To create a GCS bucket, do the following:

  1. Log in to the Google Cloud Platform Console as a project editor.

  2. From the home dashboard, hover on Products & solutions and select All products.

  3. Scroll to the Storage section and select Cloud Storage.

  4. Select Create.

  5. In the Name your bucket field, enter a name for your GCS bucket.

  6. If needed, configure the settings for your storage bucket.

  7. Select CREATE FOLDER.

  8. Enter a folder name where you want to store Apache Iceberg™ tables and select Create.

  9. Select the folder you created.

  10. To copy the path to the folder you created, select the Copy icon. Store this folder path, because you must specify it when you create a catalog in Polaris Catalog.

    Screenshot that shows the Copy icon in Google Cloud Platform.

    Note

    When creating a catalog in Polaris Catalog, you enter the S3 URI in the Default base location field.

Create a Microsoft Azure container

To create a Microsoft Azure container for your Apache Iceberg™ tables, create a container by using one of the following Azure cloud storage services:

  • Blob storage

  • Data Lake Storage Gen2

  • General-purpose v1

  • General-purpose v2

These services are the Azure cloud storage services that Polaris Catalog supports for storage integrations. A storage integration is a Polaris Catalog object that stores a generated identity and access management (IAM) entity for your external cloud storage and is created when you create a catalog.

Step 1: Create a storage account

  1. Log in to Azure.

  2. From the home dashboard, search for and select Storage account.

  3. Select + Create.

  4. In the Resource group field, select a resource group for your storage account or Select Create new to create a new resource group.

  5. In the Storage account name field, enter a name for your storage account.

  6. If needed, enable hierarchical namespace to use the storage account for Azure Data Lake Storage Gen2 workloads. For more information, see Create a storage account.

  7. If needed, configure the settings for your storage account.

  8. Select Review + create.

  9. Select Create.

Step 2: Create a container in your storage account

Follow these steps to create a container and copy the path to it:

  1. In Azure, navigate to the storage account you created.

  2. From the menu on the left, Select Data storage.

  3. Under Data storage, select Containers.

  4. Select + Container.

  5. Enter a Name for your container and select Create.

  6. Copy and save the name of your container. You need to specify this name when you create a catalog in Polaris Catalog.

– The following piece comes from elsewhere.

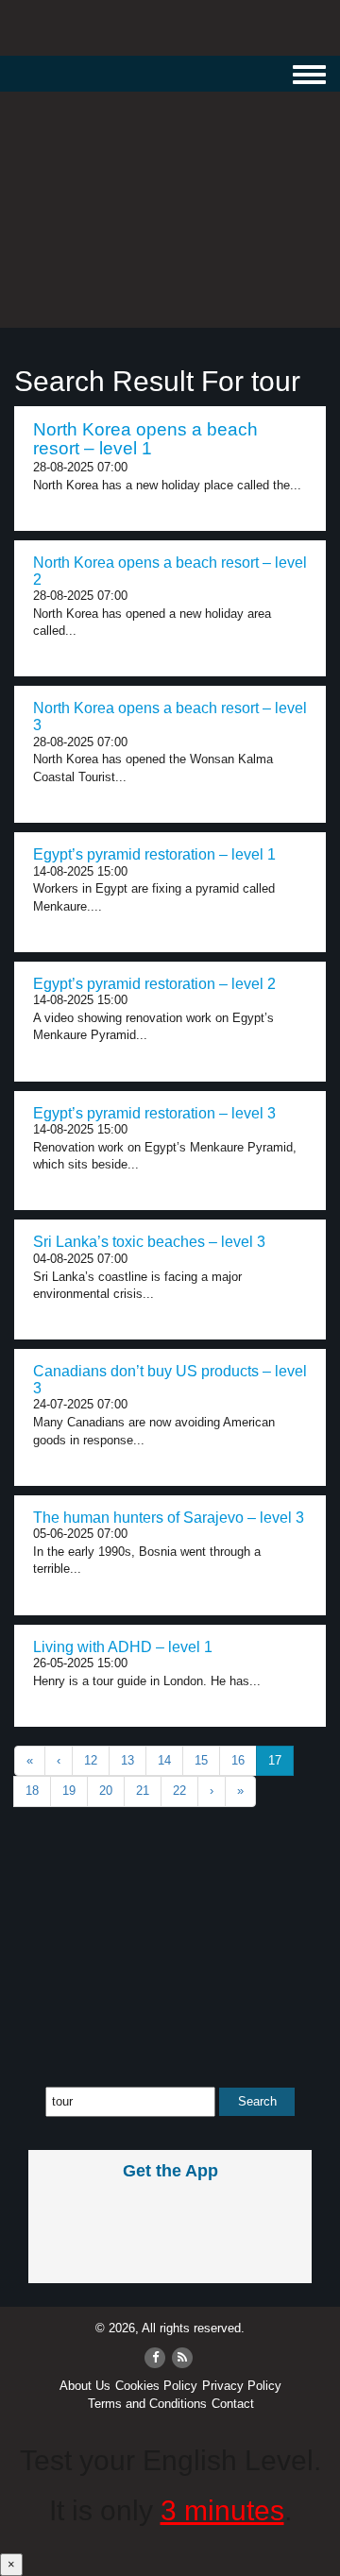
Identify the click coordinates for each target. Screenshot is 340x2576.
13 (127, 1760)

  7. If you’re using a hierarchical namespace and need to create add a directory:

    a. Select the container you created. b. Select + Add Directory. c. Enter a Name for the directory and select Save. d. Copy and save the name of this directory. You need to specify this name when you create a catalog in Polaris Catalog.

Step 3: Copy the endpoint path to your container

  1. In Azure, navigate to the storage account you created.

  2. From the menu on the left, select Settings.

  3. Under Settings, select Endpoints.

  4. Copy and store the path to the primary endpoint for your container:

    • If you’re using blob storage, under Blob service, select the Copy to clipboard icon for the Primary endpoint: Blob service field.

    • If you’re using Azure Data Lake Storage, under Data Lake Storage, select the Copy to clipboard icon for the Primary endpoint: Data Lake Storage field.

    Note

    When creating a catalog in Polaris Catalog, you enter the path to the primary endpoint for your container in the Default base location field. The steps for creating a catalog in Polaris Catalog include instructions for how to format this path into the required format for the Default base location field.